One very specific girl gave me all the confirmation I needed along the way, yet at various times I would question things as she was coming around very slowly and I still very much wanted to fuck her, or so it seemed at the time. This wanting to fuck her was residual emotional attachment from years before and a very weak mindset that was now popping back into my reality to be overcome/changed/transmuted. I would go back into that place of feeling desperate and angry for short periods before I would snap out of it. I'm sure many of you know the experience. Here's a little history and what transpired int the last month.
This is a girl I've interacted with randomly over the last 3 years or so. Sometimes we would be somewhat friendly with each other and other times very cold, usually cold though. If I wasn't in a specific situation that required me to interact with her we wouldn't even acknowledge one another. Fast forward to 1 month ago I see her for the first time in a year or more. Over the course of this month I would see her interactions with other guys and they would all just kiss her ass and act like she was the greatest thing to walk the earth. I didn't do this, in fact I wouldn't even acknowledge her for the first few days I saw her and we didn't have any direct need to interact so all I would get from her was as follows...I would see her looking at me and then I would see her standing up and doing things to draw attention to herself when she knew she was in my line of vision. I knew she was doing this in my gut even though what happens next would seemingly prove that to be not true, however you must remember that women are masters of deception, deceit, and misdirection. They never want you to know their true/full intentions and want everything on their terms. When they feel they have found a man who will not play by those rules, she has found her challenge and the game begins....

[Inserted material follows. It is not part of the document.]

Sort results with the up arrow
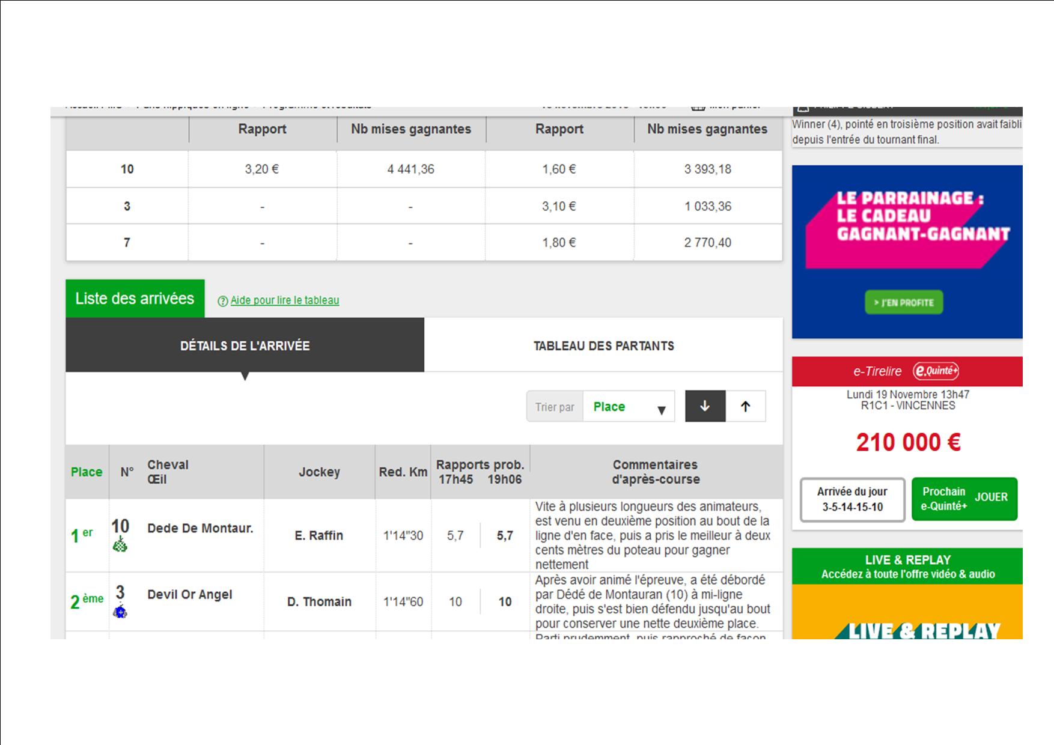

So a few days later I'm thrown into a scenario where we are forced to interact directly for several hours. I sit down and she immediately asks me a question and is very friendly. I give her a fairly cold response as she has a guy sitting behind her and I know she's just playing a game. I become slightly more friendly and she gets colder with me so now we just ignore each other. She is sitting right next to me and gets an opportunity to move away from me and does. We basically ignore each other for the next few hours and the entire interaction ends up being about 95% ignoring and 5% acknowledgement at least on the surface.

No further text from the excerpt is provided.